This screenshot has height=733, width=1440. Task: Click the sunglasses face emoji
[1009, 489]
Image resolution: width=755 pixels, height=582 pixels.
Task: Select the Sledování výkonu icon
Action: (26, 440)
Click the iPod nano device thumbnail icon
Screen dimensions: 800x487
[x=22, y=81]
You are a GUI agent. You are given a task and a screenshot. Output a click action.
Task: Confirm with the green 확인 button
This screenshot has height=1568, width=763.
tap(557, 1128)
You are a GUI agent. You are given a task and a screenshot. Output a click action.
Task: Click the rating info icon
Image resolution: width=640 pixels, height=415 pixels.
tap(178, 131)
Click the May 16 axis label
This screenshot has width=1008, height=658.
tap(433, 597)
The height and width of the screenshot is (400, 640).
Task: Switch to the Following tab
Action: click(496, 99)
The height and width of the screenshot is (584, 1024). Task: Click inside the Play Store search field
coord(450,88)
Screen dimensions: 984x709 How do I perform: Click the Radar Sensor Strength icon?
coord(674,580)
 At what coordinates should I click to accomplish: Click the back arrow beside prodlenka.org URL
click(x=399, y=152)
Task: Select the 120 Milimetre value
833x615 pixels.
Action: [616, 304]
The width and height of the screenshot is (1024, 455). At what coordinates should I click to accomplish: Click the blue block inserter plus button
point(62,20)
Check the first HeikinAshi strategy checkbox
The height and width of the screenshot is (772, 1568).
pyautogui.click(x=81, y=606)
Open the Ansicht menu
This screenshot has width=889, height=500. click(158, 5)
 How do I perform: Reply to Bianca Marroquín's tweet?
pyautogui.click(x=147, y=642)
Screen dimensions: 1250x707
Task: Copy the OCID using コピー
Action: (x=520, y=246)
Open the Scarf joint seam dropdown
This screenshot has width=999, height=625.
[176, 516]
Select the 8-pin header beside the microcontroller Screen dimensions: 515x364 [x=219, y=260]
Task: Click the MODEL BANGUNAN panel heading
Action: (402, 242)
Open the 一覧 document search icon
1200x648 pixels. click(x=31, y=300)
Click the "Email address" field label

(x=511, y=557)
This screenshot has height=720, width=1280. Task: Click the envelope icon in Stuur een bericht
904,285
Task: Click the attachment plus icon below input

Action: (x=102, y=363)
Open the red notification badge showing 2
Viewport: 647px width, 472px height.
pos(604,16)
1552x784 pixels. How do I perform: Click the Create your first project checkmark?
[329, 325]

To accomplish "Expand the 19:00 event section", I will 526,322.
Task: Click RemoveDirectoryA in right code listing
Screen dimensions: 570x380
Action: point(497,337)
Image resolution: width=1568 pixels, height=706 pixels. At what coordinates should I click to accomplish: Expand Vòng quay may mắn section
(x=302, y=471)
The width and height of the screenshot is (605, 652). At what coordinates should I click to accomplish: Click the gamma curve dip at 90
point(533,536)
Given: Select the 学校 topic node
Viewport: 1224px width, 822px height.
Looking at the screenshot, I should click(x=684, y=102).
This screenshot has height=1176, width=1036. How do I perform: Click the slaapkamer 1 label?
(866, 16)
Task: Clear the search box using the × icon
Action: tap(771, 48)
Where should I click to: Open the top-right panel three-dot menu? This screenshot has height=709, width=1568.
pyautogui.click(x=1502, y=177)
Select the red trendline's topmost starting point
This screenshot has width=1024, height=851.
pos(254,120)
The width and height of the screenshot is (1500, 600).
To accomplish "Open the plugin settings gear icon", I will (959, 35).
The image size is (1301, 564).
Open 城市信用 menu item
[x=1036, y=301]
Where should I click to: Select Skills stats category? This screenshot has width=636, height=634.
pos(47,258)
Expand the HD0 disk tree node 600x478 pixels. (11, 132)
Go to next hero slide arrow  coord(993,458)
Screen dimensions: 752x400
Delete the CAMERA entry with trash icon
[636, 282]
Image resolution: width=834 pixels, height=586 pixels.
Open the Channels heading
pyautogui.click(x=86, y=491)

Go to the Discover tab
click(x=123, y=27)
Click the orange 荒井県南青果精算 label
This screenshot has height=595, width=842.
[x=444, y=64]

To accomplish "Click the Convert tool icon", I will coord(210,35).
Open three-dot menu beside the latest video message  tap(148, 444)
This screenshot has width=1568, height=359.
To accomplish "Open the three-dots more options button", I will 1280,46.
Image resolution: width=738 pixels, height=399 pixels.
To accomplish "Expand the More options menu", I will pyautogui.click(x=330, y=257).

- Prompt -
Among the records above, repeat exactly the line with "Where should I click to: Open", the line with "The image size is (1301, 564).", and every line in between, and only those.

- Exercise answer -
Where should I click to: Open the top-right panel three-dot menu? This screenshot has height=709, width=1568.
pyautogui.click(x=1502, y=177)
Select the red trendline's topmost starting point
This screenshot has width=1024, height=851.
pos(254,120)
The width and height of the screenshot is (1500, 600).
To accomplish "Open the plugin settings gear icon", I will (959, 35).
The image size is (1301, 564).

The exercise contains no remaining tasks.